Abstract

The purpose of this study was to quantify, categorize, and illustrate discrepancies between preoperative radiologic, surgical, and pathologic diagnoses and to assess the potential impact of discrepancies on clinical care. Adnexal masses reported by pathology during a 16-month period were included if prior imaging at our institution had been performed. Up to 3 sonographic, computed tomographic, and magnetic resonance imaging examinations were reviewed by a gynecologic sonographer and compared with the reported pathologic findings. Cases in which ambiguities were not resolved by consulting the surgical notes were reviewed by a gynecologic pathologist, who confirmed or modified the diagnosis and assigned a score to the pathology quality assurance issue: 0, no pathology quality assurance error; 1, differences in terminology; 2, discrepancy of diagnostic interpretation, benign findings; or 3, discrepancy of diagnostic interpretation, malignant findings.
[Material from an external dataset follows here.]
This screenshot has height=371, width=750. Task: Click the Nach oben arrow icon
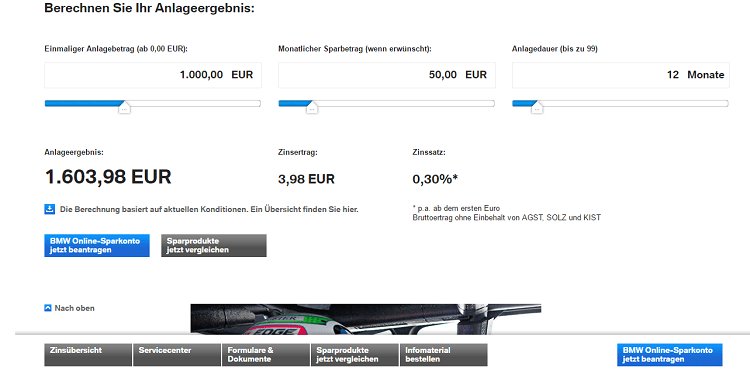coord(47,308)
Of 418 total masses, there was a discrepancy between imaging and pathology in 73 (17%) masses and 68 (21%) pathology reports. Twenty-five (6%) had pathology discrepancies resolved by correlation with the surgical notes alone (eg, torsion seen during surgery but not evident on pathologic examination). Histologic review was performed for 48 (11%) of 418 masses, with pathology errors identified in 34 (71%) of 48. Quality assurance scores were 0 (n = 14), 1 (n = 14), and 2 (n = 20), with no cases receiving a score of 3. Examples of pathology errors included gross (complex versus simple) and microscopic (neoplastic versus functional versus mesothelial) characterization of cysts, sizes of lesions not being described, characterization of fibrous lesions (cystadenofibroma versus cystadenoma), and lack of correlation with imaging (lesions not described). This study illustrates the importance of imaging, surgical, and histologic correlation in assessing the diagnostic accuracy of sonography of adnexal masses.